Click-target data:
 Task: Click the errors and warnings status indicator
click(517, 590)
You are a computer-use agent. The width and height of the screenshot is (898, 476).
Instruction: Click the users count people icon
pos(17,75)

SET TASK: Reproduce every line from the one containing "You are a computer-use" through the end of the lines above, and offset each coordinate value in the answers by -52.

RESULT FOR THIS TASK:
You are a computer-use agent. The width and height of the screenshot is (898, 476).
Instruction: Click the users count people icon
pos(-35,23)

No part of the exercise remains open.